Not only will teaching the art of screenwriting be more relatable to students because it involves creating a visual story on paper, it is fundamentally a rigid, structural, and formulaic type of writing; in other words, I believe it is a creative alternative to help entice more children to read and write. Also, I’ve never met a kid who didn’t like the movies. What’s important for them to learn is why they like movies. All things considered, it most likely written exceptionally well. If something can be written that caters to today’s youths short attention span, then it must be written exceptionally well for it come across on the big screen in such relatable fashion.

Screenwriting goes beyond basic creative non-fiction or fiction writing, and it goes beyond analytical or persuasive essay writing. It can be both equally fun and challenging. The best thing of all is that it is doable for students. If students do not like to write because they are uninterested in the topics they have to analyze, or if they see no point in sharing a creative thought, screenwriting can give them an end goal to strive for. They can strive to create an individualized story that can one day, reach the silver screen. That goal becomes lost or even an afterthought in other forms of writing. That goal is probably the most important aspect of all – the ability to dream that one day, a movie can be made from a single idea that you’ve concocted. Everyone has an idea for a movie. Not everyone knows the process in order for that idea to become a movie. The good news is that this particular understanding of how a story is crafted and written for the screen can be both taught and learned.

I have had the pleasure of teaching a high school elective screenwriting class two separate times. What I found intriguing both times is that teaching a class on this topic is engaging for the students. They learn how a movie intrinsically becomes a movie – it all starts with paper and pencil, keyboard and computer screen, and most of all – with the written word that is spawned from an idea.  Screenwriting, just like any other form of writing, is a form of expression and otherwise an outlet for today’s youth. The best films are made from true experiences and if students learn to understand themselves better or even share their experiences with others in an accessible way, it can be very therapeutic and rewarding.

One of my former tutees was a sophomore girl who had trouble focusing in her English class and had issues with a creative writing assignment that dealt with writing a short story. I simply told her that a short story is a step right before writing a screenplay, which is a step right before making a movie. She immediately recalled one of her favorite Lifetime original movies that echoed one of her own real life experiences, and boom – she had discovered the fire of inspiration inside herself to write a short story. Her distraction now became an ability to emulate another story and create her own. And that’s just the start.

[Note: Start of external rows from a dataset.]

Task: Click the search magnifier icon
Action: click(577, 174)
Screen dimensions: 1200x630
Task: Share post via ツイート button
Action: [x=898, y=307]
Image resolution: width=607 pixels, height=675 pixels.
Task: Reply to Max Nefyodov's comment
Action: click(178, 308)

It’s my hope that if students at a young age can learn how to write for the movies before they reach the collegiate level, they will have much stronger overall writing skills than can help them succeed in various areas of the job market. Having a background in a regimented writing discipline is paramount in the real world. The teachers of today’s youth, editors of magazines and novels, and even lawyers, all have a strong writing background. Most people who start in these successful professions ultimately wind up as professional screenwriters or script consultants themselves at the end of the day.

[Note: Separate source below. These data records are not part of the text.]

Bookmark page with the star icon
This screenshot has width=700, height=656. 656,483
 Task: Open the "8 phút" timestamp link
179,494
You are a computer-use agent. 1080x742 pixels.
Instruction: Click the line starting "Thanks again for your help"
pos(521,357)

What is important to take away from this is that screenwriting can be an effective teaching tool when it comes to molding creative young minds. Linking creative writing, particularly screenwriting, with visual media, notably films, as a teaching tool for students can give them a certain level of appreciation of writing they might have never learned otherwise.

Screenwriting is an art, and it can be easily taught as well as appreciated. Plus, if the younger generation is taught how to write screenplays well at a young age, we might be saved from a future of horrible movies that dilute good writing with bad special effects and action sequences. I can at least dream , can’t I?